Je me tourne vers elle, observant son profil sévère à travers ses mèches turquoise qui balayent son front. L'image de Thomas – penché vers mon visage qu'il tenait entre ses mains suite à son altercation avec Alexian – remonte à la surface tout comme le contact de ses lèvres sur les miennes lors de la mission « Le vent tourne », aussi fugace fût-il.
— Je sais que tu n'y accordes aucun intérêt, mais tu attires fortement le sexe opposé. Que tu le veuilles ou non, tu es une très belle fille, avec un corps de rêve, un visage magnifique, un sourire à faire chavirer les cœurs quand tu te l'autorises.

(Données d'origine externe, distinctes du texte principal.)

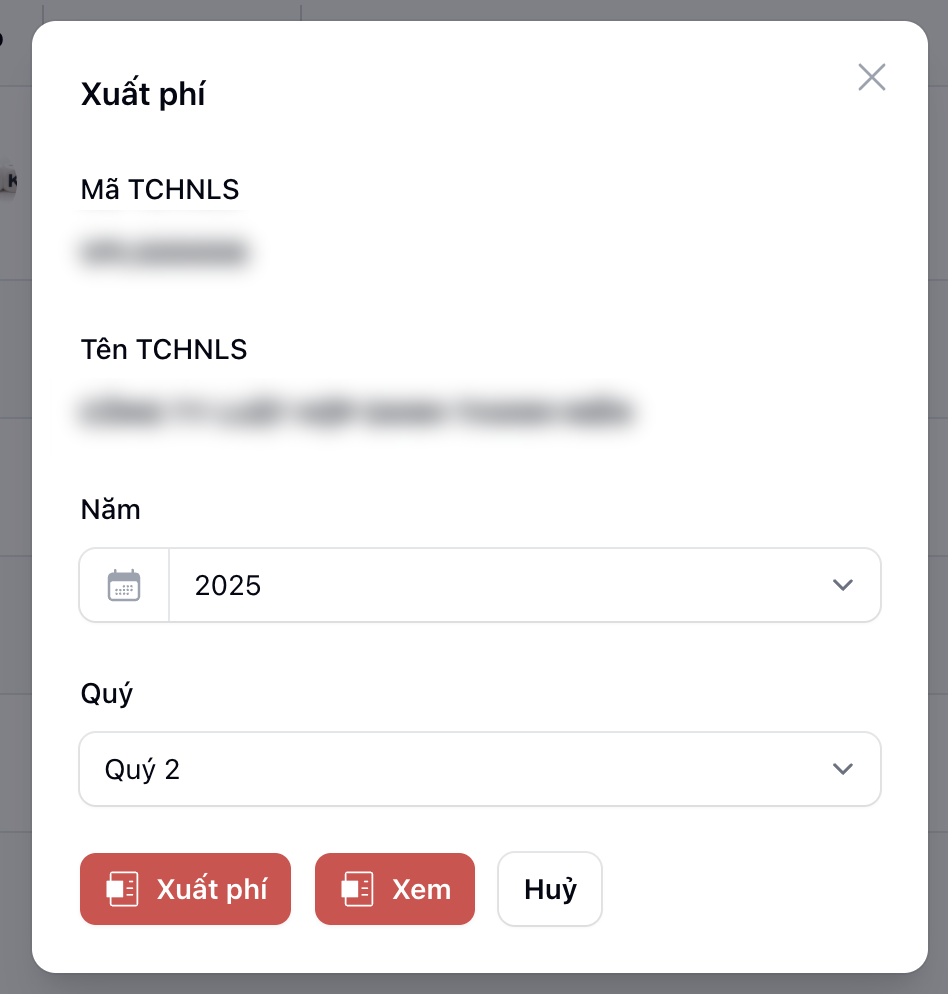Click the Quý field label
Image resolution: width=948 pixels, height=994 pixels.
tap(107, 694)
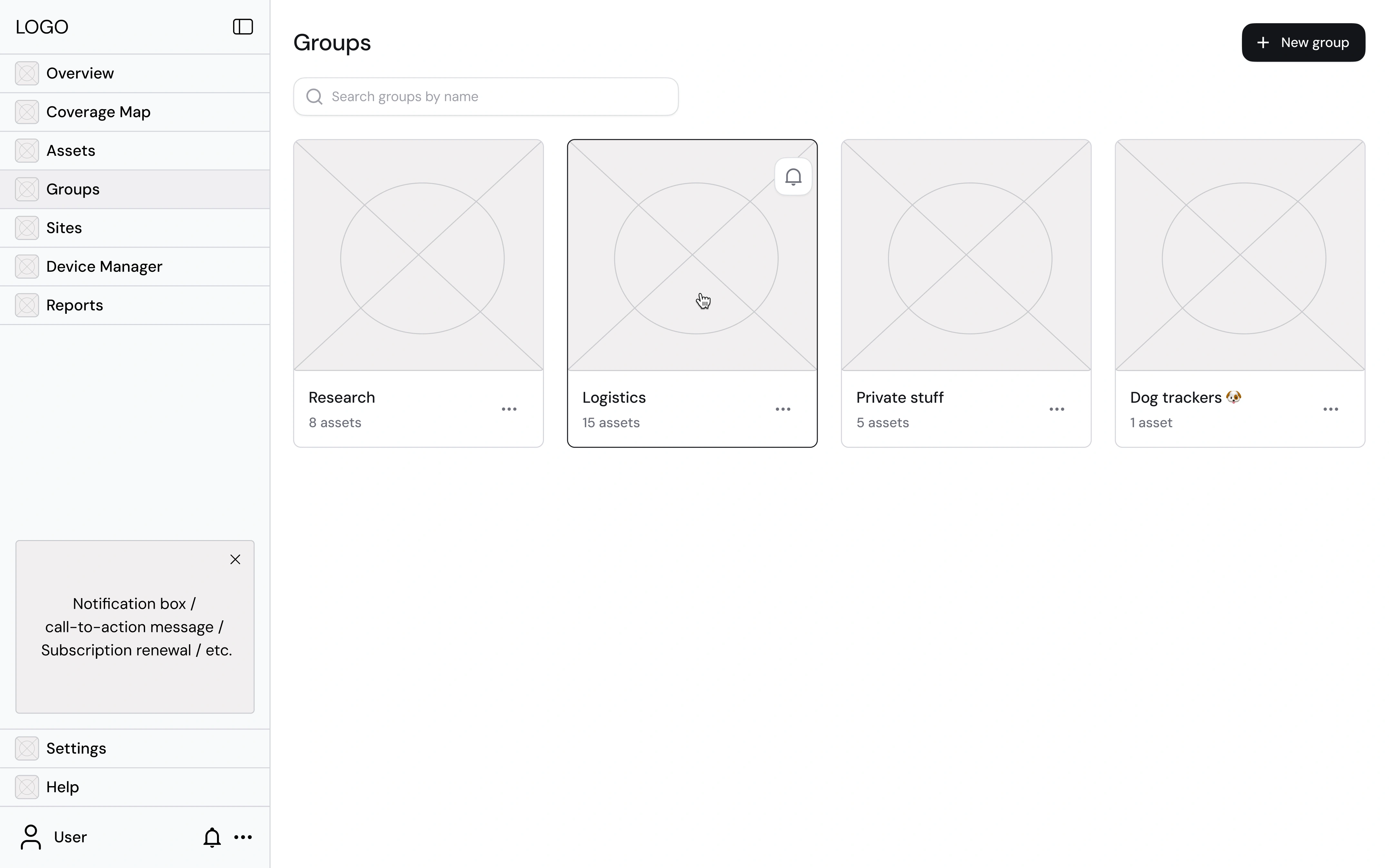Select the Coverage Map icon

(26, 111)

Et avec tes capacités hors du commun, digne d'une véritable machine de guerre et ton caractère bien trempé, aucune autre femme ici présente ne peut t'arriver à la cheville. Pas même Kristie.
— Tu...
Surprise par sa déclaration, je ne trouve rien d'intelligent à répondre. D'autant plus que certains de ses propos font étrangement écho à ceux d'Alexian. Une machine de guerre. Alors c'est comme ça qu'ils me voient tous ?

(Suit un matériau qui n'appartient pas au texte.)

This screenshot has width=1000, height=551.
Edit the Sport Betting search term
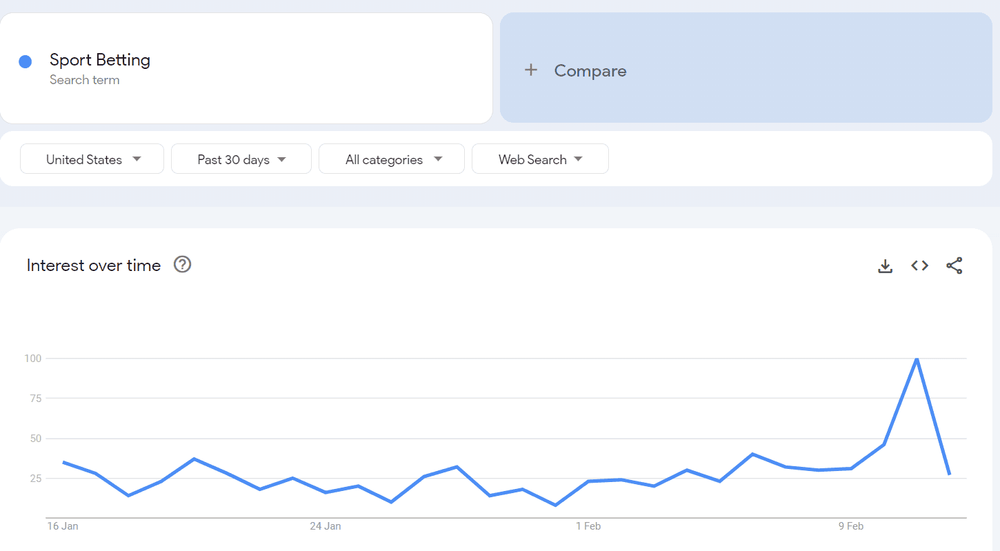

— Est-ce que tu es jalouse ? supposé-je à voix basse, bêtement gagnée par un sentiment de culpabilité teinté de tristesse.
Le rire clair de Camélia s'élève au-dessus de nos têtes. Salomé et Mervin se retournent pour nous jeter un regard interrogateur.
— Non, pas du tout, répond-elle alors plus doucement. Je comprends tous ces messieurs. Depuis que je le connais, Mervin lorgne sur toi et le fait que nous nous soyons rapprochés tous les deux n'y change rien. Il suffirait d'un seul mot de ta part pour qu'il accoure dans tes bras. Mais je sais aussi que tu ne pourras jamais lui donner ce que moi je lui donne.
— C'est-à-dire ?
— De l'affection, de la tendresse, de l'amour. Tu en es incapable et je ne t'envie pas du tout.
Sa réponse m'ébranle, mais j'encaisse en souriant.
— J'ai toujours aimé ta franchise, Camélia.
— Oui, je sais. C'est une autre de mes qualités.
Cette fois, c'est moi qui éclate de rire. Vraiment, elle ne manque pas d'aplomb. Et c'est pour ça que je l'apprécie autant.